# My FIRST Haul- it's a biggie!!! (pics included)



## mreichert (Feb 3, 2008)

So, I went to the CCO for the first time- wowzahs! I wasn't sure if it would be worth the 1 1/2 hour drive, but as you can see, it was 
	

	
	
		
		

		
			





Here's the pics with links to larger pics. 
Thanks for looking!


















Here's what I got from the CCO at Birch Run, MI:
-Pigment in Accent Red
-Pigment in Provence
-Pigment in Pastoral 
(I would have gotten more, but they limited me to 3 
	

	
	
		
		

		
		
	


	




 )
-E/S in seedling
-E/S in Bang on Blue
-E/S in Rose Blanc
-E/S in Purple Shower
-Sweetie Cakes Quad
-Take Wing Quad
-Well Plumed Quad
-Shadestick in Royal Hue
-Shadestick in Crimsonaire
-Shadestick in Lucky Jade
-MSF in Porcelain Pink
-MSF in Shimpagne
-Fix+ (not pictured)
-Bobbi Brown Shimmerbrick in Gold
-Clinique makeup remover

Then from Ulta, I got:
-NYX Jumbo Eyeshadow Pencils in:
  *Strawberry Milk
  *Horse Radish
  *Pots and Pans
  *Pacific
  *Gold
-NYX E/S in Charcoal
-Rimmel Gloss Over in 600 "Hot to Trot"

Then from Sephora:
-Nars E/S duo in Cheyenne (muted orange and copper)
-Nars Orgasm blush
-BE precision eye dual-ended brush
-BE face color in Pure Radiance
-Urban Decay Ammo Eye Palette
-Sephora Lash Plumper (freebie)

I NEVER spend this much at one time, but we have no decent makeup stores nearby- it's a good hour at least to the nearest one.
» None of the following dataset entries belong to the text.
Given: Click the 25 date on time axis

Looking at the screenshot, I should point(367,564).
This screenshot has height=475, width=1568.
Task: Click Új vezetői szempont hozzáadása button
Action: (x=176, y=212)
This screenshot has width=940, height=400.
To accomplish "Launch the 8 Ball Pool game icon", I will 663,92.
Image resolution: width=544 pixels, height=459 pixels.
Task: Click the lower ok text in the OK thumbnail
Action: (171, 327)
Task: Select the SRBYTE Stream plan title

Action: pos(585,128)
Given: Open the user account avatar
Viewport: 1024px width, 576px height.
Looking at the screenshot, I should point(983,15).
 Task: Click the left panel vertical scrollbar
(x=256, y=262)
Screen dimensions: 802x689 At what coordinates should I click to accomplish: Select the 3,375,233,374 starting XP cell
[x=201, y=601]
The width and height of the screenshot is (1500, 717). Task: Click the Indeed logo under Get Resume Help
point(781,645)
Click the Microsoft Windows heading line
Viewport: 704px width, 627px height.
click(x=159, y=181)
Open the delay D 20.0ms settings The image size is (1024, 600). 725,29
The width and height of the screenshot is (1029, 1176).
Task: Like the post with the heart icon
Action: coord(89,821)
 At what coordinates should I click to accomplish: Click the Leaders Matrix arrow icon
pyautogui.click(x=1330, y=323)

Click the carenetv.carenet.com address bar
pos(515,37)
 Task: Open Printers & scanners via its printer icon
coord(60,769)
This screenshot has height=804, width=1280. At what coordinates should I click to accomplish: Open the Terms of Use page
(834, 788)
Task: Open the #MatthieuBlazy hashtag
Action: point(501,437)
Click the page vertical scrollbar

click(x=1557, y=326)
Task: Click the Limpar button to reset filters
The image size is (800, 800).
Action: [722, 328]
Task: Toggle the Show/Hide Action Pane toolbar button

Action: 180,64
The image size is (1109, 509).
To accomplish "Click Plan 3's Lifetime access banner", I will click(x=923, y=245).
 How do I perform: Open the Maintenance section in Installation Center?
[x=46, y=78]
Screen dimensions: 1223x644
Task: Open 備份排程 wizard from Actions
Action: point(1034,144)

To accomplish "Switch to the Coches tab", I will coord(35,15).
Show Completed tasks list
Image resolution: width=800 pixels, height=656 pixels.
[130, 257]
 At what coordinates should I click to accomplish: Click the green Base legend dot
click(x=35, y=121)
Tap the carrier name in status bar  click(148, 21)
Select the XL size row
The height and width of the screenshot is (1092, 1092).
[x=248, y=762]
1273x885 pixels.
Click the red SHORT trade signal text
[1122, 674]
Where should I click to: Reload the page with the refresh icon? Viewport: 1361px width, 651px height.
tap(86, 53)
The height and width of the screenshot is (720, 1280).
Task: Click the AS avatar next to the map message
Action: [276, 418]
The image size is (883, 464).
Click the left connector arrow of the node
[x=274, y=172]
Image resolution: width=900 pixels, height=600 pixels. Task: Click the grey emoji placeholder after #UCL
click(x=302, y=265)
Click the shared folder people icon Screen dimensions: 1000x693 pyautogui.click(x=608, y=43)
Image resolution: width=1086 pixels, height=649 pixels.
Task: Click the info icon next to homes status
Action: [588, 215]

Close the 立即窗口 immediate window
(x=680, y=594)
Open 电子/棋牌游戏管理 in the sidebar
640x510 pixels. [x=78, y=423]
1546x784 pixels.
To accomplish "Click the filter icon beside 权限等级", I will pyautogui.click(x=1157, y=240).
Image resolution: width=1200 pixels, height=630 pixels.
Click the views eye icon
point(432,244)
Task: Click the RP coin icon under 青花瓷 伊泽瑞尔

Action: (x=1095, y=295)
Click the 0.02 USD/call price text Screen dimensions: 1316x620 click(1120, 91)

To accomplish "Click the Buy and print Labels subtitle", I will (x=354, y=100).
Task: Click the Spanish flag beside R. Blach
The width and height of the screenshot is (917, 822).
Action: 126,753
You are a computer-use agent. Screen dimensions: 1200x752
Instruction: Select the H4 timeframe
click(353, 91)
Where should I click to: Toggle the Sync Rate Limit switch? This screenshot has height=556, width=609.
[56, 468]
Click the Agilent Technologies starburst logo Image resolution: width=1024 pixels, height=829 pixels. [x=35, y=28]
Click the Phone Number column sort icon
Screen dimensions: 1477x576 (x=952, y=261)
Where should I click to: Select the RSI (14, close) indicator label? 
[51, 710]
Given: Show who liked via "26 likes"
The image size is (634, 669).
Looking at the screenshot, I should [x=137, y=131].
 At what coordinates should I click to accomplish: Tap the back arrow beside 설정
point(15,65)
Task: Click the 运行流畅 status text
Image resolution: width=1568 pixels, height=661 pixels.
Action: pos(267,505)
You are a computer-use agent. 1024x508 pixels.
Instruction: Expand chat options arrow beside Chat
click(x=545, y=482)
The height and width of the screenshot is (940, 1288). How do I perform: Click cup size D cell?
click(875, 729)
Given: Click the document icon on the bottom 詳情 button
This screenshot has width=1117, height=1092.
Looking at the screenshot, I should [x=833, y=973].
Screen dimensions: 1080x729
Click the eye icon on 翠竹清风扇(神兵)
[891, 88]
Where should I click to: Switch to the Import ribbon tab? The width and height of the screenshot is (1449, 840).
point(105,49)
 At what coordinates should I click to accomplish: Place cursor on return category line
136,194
Had to make the trip worthwhile


----------



## nunu (Feb 3, 2008)

great haul!! i wonder why they limited you to 3 piggies?


----------



## Lip_gloss_whore (Feb 3, 2008)

Wow... Nice!!!


----------



## gigglegirl (Feb 3, 2008)

*bows* I bow down to your insanely awesome haul! I'm jealous! Have fun with all your stuff!


----------



## iSHi (Feb 3, 2008)

Amazing haul!!!  I am extremely jealous! 
	

	
	
		
		

		
		
	


	




 Enjoy!


----------



## nikki (Feb 3, 2008)

What an awesome haul!!  I wish the cco by me would get some msfs!!!


----------



## Jot (Feb 3, 2008)

great haul x


----------



## shorty (Feb 3, 2008)

how come they limit three??? thats so unfair!


----------



## ZoZo (Feb 3, 2008)

Very great haul, enjoy.


----------



## newagetomatoz (Feb 3, 2008)

Holy crap!!  You did some serious hauling!!!  Now you're making me want to find the CCO near me!  LOL  Enjoy your incredible finds!!


----------



## browneyedbaby (Feb 3, 2008)

Ohhh great haul!!


----------



## simplykat (Feb 4, 2008)

Quote:

   Originally Posted by *nunu* 

 
_great haul!! i wonder why they limited you to 3 piggies?_

 
it's because its a cosmetic company outlet store, and it's their policy that you are only allowed 3 of one type of item to make sure that you don't go sell it off or make a business out of it or something. the make up is supposed to be for personal use only. i think. but i got to the CCO near me all the time, and they know i'm a big fanatic, so i just buy as much as i like. lol.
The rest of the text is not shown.